中世後期の善福寺

81 ~ 81 / 278ページ
 善福寺が所蔵する中世文書は7点を数えますが、善福寺の動向は不明で、わずかに応永16年(1409)門弟一同によって了海像を修復したことが知られるに過ぎません。応仁・文明の乱(1467~1477)では本山佛光寺が衰微(すいび)したため、15世紀末期には本願寺に合流したものと考えられています。16世紀初頭には、関東管領の山内上杉氏による一向衆弾圧の可能性も指摘されています。
 善福寺には、天正5年(1577)と推定される本願寺顕如(けんにょ)(1543~1592)からの書状があります(図4-5-5)。内容は、石山本願寺の籠城の様子を伝え、この救援を求められたもので、この時までには本願寺に合流を果たしていることがわかります。

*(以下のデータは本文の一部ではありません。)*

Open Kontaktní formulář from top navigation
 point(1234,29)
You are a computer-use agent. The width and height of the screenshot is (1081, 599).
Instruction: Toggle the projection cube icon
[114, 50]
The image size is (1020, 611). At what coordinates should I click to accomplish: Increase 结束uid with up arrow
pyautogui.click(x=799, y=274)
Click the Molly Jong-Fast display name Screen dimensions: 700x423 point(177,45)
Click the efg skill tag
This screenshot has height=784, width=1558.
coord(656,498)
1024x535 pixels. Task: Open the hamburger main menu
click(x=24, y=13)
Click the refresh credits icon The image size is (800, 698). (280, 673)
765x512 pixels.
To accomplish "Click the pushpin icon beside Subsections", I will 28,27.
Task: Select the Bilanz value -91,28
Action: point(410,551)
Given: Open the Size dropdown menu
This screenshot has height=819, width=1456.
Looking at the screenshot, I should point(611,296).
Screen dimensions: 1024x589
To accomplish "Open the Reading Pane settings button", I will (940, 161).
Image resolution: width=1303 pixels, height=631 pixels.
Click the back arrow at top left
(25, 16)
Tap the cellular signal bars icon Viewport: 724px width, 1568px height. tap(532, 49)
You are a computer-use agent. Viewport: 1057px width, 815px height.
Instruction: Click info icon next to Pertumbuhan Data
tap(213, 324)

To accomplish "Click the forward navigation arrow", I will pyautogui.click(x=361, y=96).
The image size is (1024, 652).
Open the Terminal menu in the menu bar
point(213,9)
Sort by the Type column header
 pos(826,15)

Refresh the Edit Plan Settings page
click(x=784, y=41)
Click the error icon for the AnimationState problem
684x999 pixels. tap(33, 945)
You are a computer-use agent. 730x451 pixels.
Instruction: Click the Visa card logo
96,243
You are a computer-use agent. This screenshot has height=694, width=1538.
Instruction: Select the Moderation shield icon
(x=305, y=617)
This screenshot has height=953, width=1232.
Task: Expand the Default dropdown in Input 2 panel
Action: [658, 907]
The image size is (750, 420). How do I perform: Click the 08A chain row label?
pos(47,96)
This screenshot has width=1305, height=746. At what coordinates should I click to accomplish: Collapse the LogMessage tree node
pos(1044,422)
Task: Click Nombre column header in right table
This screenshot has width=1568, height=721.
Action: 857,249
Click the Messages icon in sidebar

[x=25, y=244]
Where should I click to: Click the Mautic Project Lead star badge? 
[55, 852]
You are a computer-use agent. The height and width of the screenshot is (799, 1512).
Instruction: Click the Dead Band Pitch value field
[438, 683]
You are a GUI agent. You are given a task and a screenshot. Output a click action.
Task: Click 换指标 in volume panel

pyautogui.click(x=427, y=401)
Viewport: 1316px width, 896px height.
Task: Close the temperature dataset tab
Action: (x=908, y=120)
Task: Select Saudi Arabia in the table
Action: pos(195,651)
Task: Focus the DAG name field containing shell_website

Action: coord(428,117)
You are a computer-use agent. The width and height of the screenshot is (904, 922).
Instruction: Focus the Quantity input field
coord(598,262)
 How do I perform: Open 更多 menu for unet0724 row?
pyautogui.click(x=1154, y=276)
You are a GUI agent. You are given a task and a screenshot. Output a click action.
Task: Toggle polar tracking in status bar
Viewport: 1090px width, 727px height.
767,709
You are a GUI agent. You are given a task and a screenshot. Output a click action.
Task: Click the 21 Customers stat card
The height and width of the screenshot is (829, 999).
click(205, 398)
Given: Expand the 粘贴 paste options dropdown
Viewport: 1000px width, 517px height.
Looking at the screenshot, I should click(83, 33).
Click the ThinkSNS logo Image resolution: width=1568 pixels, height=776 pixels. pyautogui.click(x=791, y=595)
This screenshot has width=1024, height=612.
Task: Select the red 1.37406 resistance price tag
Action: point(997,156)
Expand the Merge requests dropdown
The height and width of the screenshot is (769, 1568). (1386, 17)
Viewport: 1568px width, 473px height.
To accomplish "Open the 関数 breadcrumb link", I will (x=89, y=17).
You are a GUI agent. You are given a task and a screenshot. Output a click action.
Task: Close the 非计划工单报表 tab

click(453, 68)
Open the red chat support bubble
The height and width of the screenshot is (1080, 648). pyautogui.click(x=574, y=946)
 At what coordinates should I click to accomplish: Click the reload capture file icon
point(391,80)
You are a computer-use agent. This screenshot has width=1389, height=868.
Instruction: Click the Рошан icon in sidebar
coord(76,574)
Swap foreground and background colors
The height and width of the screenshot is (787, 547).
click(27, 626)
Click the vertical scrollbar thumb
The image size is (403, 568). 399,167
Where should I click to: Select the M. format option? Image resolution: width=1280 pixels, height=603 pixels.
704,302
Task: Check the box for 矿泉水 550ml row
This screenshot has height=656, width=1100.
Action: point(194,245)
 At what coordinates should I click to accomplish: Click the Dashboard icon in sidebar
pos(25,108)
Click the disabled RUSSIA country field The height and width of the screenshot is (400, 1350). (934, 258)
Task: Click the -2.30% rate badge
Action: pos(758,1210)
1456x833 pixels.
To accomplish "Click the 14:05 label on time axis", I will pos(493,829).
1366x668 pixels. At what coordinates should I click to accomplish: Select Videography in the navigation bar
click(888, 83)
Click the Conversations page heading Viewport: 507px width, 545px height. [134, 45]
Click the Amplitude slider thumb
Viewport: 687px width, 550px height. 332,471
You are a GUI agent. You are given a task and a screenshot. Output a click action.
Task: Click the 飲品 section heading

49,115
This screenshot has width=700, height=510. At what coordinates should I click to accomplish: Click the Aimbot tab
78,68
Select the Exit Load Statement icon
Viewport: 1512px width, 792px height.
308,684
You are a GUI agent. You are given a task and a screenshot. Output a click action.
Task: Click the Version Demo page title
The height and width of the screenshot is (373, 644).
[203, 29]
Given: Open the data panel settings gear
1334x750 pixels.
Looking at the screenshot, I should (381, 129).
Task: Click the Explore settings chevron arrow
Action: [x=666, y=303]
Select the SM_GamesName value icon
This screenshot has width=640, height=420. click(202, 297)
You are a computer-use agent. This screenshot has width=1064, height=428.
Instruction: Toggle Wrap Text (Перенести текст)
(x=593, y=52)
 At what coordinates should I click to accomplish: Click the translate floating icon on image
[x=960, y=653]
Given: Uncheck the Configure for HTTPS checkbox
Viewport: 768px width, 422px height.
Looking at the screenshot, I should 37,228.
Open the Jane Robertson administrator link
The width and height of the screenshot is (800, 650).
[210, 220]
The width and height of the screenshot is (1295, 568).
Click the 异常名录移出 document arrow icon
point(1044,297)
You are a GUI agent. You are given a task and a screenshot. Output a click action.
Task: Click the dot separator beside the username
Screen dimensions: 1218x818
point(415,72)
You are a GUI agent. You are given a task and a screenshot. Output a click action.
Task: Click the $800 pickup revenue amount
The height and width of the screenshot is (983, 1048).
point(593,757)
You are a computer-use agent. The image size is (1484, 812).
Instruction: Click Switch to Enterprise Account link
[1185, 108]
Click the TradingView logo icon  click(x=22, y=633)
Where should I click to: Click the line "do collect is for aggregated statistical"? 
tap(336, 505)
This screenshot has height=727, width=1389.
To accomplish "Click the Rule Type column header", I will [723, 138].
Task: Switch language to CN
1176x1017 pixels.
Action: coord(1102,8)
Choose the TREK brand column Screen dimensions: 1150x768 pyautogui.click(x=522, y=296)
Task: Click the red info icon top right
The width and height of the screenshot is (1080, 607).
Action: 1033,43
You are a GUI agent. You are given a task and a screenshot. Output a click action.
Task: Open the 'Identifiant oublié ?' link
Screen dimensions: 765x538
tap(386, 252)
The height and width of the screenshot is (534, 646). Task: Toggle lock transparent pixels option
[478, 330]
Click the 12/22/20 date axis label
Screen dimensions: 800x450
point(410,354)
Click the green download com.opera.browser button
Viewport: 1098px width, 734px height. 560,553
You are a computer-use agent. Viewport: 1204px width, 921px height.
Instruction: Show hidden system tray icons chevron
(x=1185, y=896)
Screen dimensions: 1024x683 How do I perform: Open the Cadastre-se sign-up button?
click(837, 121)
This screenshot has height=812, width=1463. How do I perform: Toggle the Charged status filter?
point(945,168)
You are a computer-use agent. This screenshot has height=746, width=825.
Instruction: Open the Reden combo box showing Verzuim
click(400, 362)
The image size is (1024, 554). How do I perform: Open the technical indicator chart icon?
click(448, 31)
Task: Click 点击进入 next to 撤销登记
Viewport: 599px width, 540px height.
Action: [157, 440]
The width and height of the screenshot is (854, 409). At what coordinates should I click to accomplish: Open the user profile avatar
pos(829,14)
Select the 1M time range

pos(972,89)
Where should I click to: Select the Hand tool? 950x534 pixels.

 阿佐布門徒はどのような人びとだったのでしょうか。阿佐布門徒の分布が、葛西・大井・品川・瀬ケ崎、そして芝など東京湾岸に多いことが注目できます。了海は武士に育てられましたが、その他の一般門徒はやはり、場所柄、地元の漁業などに携わる人びとだったのではないでしょうか。阿佐布は、東京湾岸に近く、近隣には伊勢神宮の荘園である飯倉御厨(いいくらのみくりや)などもありました。もともと、常陸の湖沼(こしょう)地帯で布教していた親鸞の信者には、漁民が多かったことが指摘されています。中世の麻布には、親鸞の教えを守る門徒集団が活発な活動をしていたのです。